Rarely am I compelled to write about anything political, but after yesterday's election festivities, I thought I'd make a few comments considering about everything I voted one way on went the other way.
Prop 1 - the aptly named "Roads and Transit" package that would bring light rail everywhere and lots more roads, failing miserably. I think the problem all along has been the "roads" part of it. I'm a huge fan of light rail wherever they want to put it. The vocal masses opposed to this measure took issue with the roads part, and well, I guess I can't blame them for that. The problem was they tried to put it all together. I think people would have approved the light rail if it were all on its own. Oh well... I guess we'll just have to wait another decade for solid public transportation options and pay twice as much.
Initiative 960 - Tim Eyman's latest attempt at "armchair legislating" which would require 2/3 legislative approval (or any voter approval) for any tax increase in Olympia, PLUS an "advisory vote" of the people for any new tax... passing. How anyone can vote for anything that comes out of Eyman's bag o' crap anymore still astounds me. The one commonality that every one of his initiatives have demonstrated countless times before is that they create sweeping changes that hurt far more than they help. Can we recall back to his first $30 car tabs initiative that was passed? You don't have to look far to see the lack of decent bus service and sky-high ferry tolls to see the results of that. Oh, but Timmy's Lexus SUV is as cheap as ever for him to license. Good thing we saved him some money. On the bright side, this ridiculous piece of legislation will likely be tied up in court as they determine it contradicts with the state constitution and then shoot it back down. Then Eyman will start crying out that the "will of the people" is being ignored by the state, blah blah blah... we've been through this all before.

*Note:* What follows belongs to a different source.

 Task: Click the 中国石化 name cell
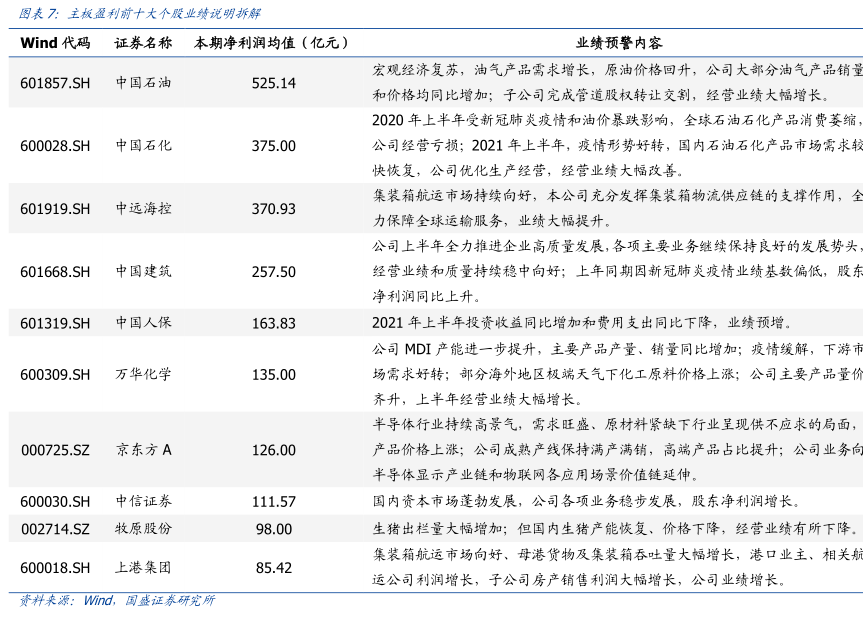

EHJR 4204 - Reducing the requred vote from 60% to 50% to approve school levies. Is this just a change to make it easier for school levies to pass because they keep failing? Of course it is. But does it still make sense? Of course it does. Why should schools be held to higher requirements than anything else? It only takes 50% (+1) of the people to approve stupid initiatives, and other major taxes, why do schools have to get more? This never has made any sense to me. Plus, schools need the money, and it's a much better way to spend it than on most of this other junk. If 50% of the people don't want it, that's fine, but 40% shouldn't be able to dictate the terms.
Everything else on the ballot is relatively uninteresting. We didn't have any elections for any big state or federal positions, so it was relatively uneventful. But at least it's all over now, and I can stop seeing all of those darn commercials.